--- Supplied material ---

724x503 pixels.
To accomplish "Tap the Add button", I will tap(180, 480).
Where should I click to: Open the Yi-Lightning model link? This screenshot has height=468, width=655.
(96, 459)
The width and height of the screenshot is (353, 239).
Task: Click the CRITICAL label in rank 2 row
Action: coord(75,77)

---

_Instructions to follow_: Every record must be repeated precisely and in full.

_Completed exercise_:
724x503 pixels.
To accomplish "Tap the Add button", I will tap(180, 480).
Where should I click to: Open the Yi-Lightning model link? This screenshot has height=468, width=655.
(96, 459)
The width and height of the screenshot is (353, 239).
Task: Click the CRITICAL label in rank 2 row
Action: coord(75,77)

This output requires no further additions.